Stored data:
━━━━━━━━━━

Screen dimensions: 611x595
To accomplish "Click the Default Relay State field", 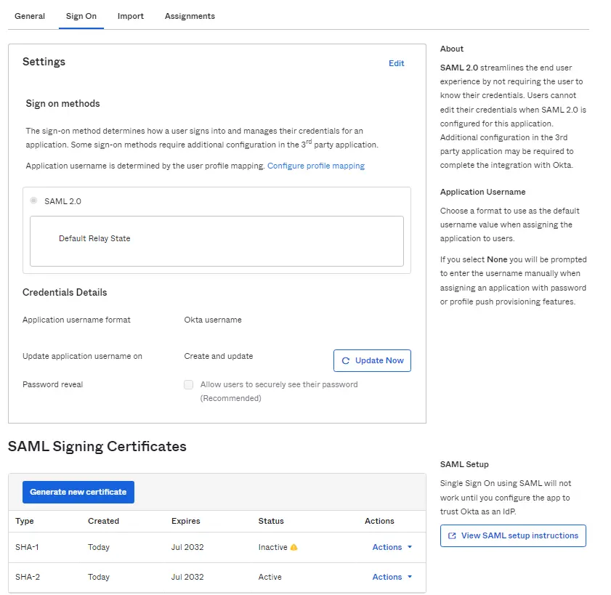I will tap(217, 240).
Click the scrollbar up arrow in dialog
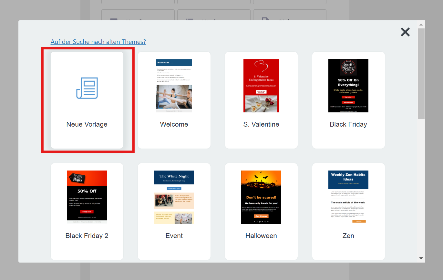Image resolution: width=443 pixels, height=280 pixels. (421, 25)
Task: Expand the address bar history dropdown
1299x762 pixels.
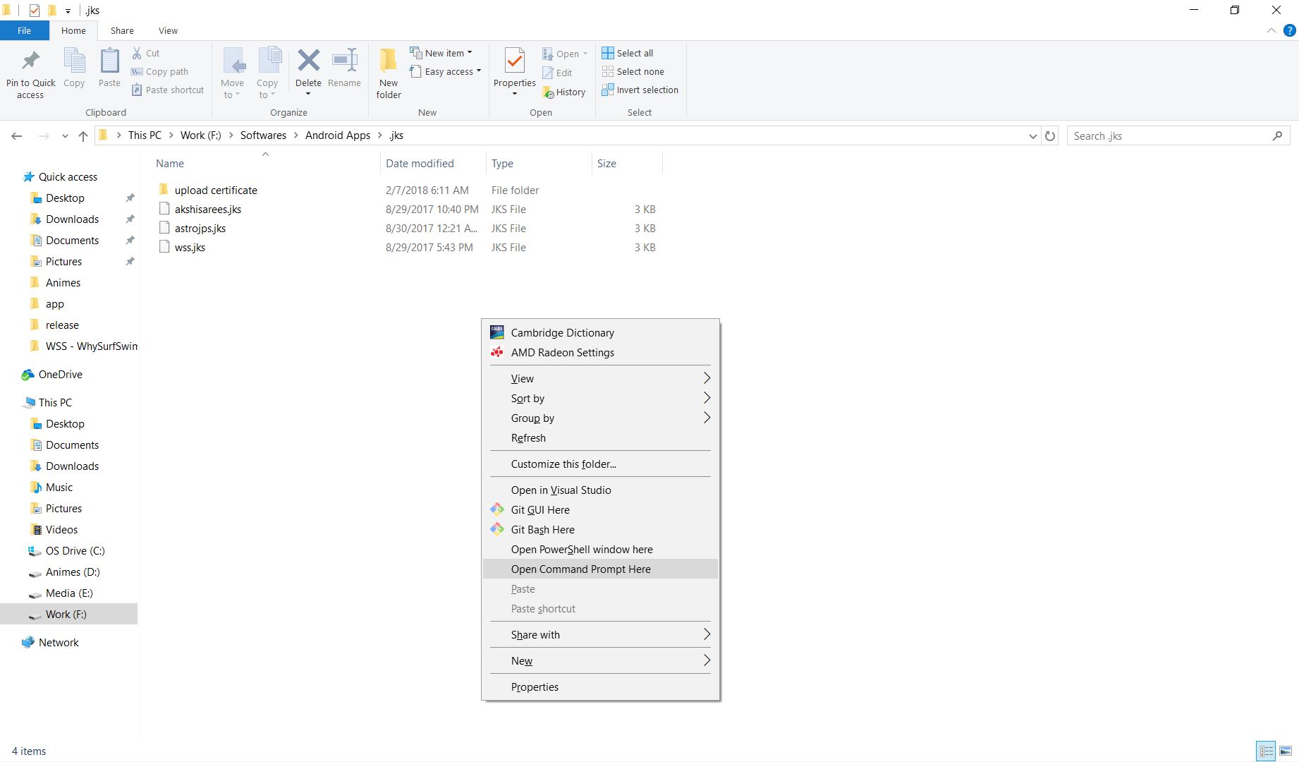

━━━━━━━━━━

Give back exactly the lines from the line with "Click the scrollbar up arrow in dialog" through the end of the records, both included; keep all pictures out.

Click the scrollbar up arrow in dialog
Image resolution: width=443 pixels, height=280 pixels. (421, 25)
Task: Expand the address bar history dropdown
1299x762 pixels.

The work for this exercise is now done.